This requires an installation of `ffmpeg`. The `--ffmpeg_path PATH_TO_EXECUTABLE` option allows to set a custom path to an `ffmpeg` executable.

The `--fps 10` option can be used to modify the framerate at which images are extracted from the video. The default is 5.

### Training

The config file `default.txt` needs to be modified as follows:
* `rootdir`: An output folder that collects all experiments (i.e. multiple trainings)
* `datadir`: Recorded input sequence. Set to `PARENT_FOLDER` from the `Preprocess` section above
* `expname`: Name of this experiment. Output will be written to `rootdir/expname/`

Other relevant parameters are:
* `offsets_loss_weight`, `divergence_loss_weight`, `rigidity_loss_weight`: Weights for loss terms. Need to be tuned for each scene, see the preprint for details.
* `factor`: Downsamples the input sequence by `factor` before training on it.
* `use_viewdirs`: Set to `True` to activate view-dependent effects. Note that this slows down training by about 20% (approximate) or 35% (exact) on a V100 GPU.
* `approx_nonrigid_viewdirs`: `True` uses a fast finite difference approximation of the view direction, `False` computes the exact direction.

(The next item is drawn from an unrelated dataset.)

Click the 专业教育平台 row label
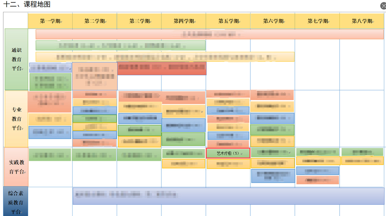Screen dimensions: 386x216 [x=16, y=119]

Finally, start the training by running:
```
python train.py
```
A custom config file can optionally be passed via `--config CONFIG_FILE`.

The `train_block_size` and `test_block_size` options allow to split the images into training and test blocks. The scheme is `AAAAABBAAAAABBAAA` for `train_block_size=5` and `test_block_size=2`. Note that optimizing for the latent codes of test images slows down training by about 30% (relative to only using training images) due to an additional backwards pass.

If a previous version of the experiment exists, `train.py` will automatically continue training from it. To prevent that, pass the `--no_reload` flag.

The `--time_conditioned_baseline` flag will turn on the naive NR-NeRF baseline described in the paper.

**(Optional) Multi-View Data and Per-Camera Intrinsics**

NR-NeRF supports multi-view setups. A deformation latent code is associated with each time step, and multiple images can be associated with each time step.

To know which images belong to the same time step, we use `image_to_camera_id_and_timestep.json` in the data `PARENT_FOLDER`.

You can create the JSON file by first filling a `image_to_camera_id_and_timestep` dict in Python:
```
image_to_camera_id_and_timestep[image_filename] = (camera_string, timestep_int)
```
where `image_filename` is one of the filenames in `PARENT_FOLDER/images/`, `camera_string` is an arbitrary string that identifies a camera, and `timestep_int` is an integer that identifies the time step. Then write the dict to a JSON file as follows:
```
import json
with open(PARENT_FOLDER + "image_to_camera_id_and_timestep.json", "w") as json_file:
json.dump(image_to_camera_id_and_timestep, json_file, indent=4)
```
Example file content with one camera and two time steps:
```
{
"image00000000.jpg": [
"0",
8
],
"image00000001.jpg": [
"0",
9
]
}
```

To load multi-view data, please replace the call to `load_llff_data` in `train.py` with a call to `load_llff_data_multi_view` in the provided `load_llff.py`. Note that downsampling images by a factor is not implemented in `load_llff_data_multi_view`.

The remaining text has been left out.